**WHAT TO PRODUCE:** Transcribe word for word the lines below from the line with "Task: Click help icon next to 未插入SIM卡" through the line with "You are a computer-use agent.", ends included.

Dataset entries:
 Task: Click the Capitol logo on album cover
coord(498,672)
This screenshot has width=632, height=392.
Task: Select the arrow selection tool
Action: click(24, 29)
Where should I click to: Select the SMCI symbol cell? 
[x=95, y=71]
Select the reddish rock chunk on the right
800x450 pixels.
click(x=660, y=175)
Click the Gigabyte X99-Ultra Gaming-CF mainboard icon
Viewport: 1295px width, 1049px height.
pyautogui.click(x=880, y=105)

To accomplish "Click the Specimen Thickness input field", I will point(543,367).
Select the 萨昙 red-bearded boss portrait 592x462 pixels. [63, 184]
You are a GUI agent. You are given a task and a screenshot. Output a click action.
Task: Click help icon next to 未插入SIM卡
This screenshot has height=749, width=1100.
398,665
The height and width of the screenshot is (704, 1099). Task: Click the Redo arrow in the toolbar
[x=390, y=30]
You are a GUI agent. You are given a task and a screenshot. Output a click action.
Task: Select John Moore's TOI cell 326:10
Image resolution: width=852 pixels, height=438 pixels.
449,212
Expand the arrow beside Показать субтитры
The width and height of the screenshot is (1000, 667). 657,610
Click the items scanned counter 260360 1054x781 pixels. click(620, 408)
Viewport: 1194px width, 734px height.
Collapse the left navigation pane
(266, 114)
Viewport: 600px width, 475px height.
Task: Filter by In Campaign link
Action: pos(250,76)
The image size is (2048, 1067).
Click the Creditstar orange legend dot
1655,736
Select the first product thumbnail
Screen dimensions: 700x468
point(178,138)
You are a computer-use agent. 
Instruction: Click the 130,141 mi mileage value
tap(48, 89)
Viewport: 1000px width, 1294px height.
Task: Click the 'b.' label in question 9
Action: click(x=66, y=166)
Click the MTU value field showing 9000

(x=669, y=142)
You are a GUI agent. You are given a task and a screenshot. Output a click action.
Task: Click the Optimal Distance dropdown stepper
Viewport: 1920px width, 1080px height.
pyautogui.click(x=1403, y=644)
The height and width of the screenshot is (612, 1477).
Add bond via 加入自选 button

**TASK RESULT:**
Task: Click help icon next to 未插入SIM卡
This screenshot has height=749, width=1100.
398,665
The height and width of the screenshot is (704, 1099). Task: Click the Redo arrow in the toolbar
[x=390, y=30]
You are a GUI agent. You are given a task and a screenshot. Output a click action.
Task: Select John Moore's TOI cell 326:10
Image resolution: width=852 pixels, height=438 pixels.
449,212
Expand the arrow beside Показать субтитры
The width and height of the screenshot is (1000, 667). 657,610
Click the items scanned counter 260360 1054x781 pixels. click(620, 408)
Viewport: 1194px width, 734px height.
Collapse the left navigation pane
(266, 114)
Viewport: 600px width, 475px height.
Task: Filter by In Campaign link
Action: pos(250,76)
The image size is (2048, 1067).
Click the Creditstar orange legend dot
1655,736
Select the first product thumbnail
Screen dimensions: 700x468
point(178,138)
You are a computer-use agent. 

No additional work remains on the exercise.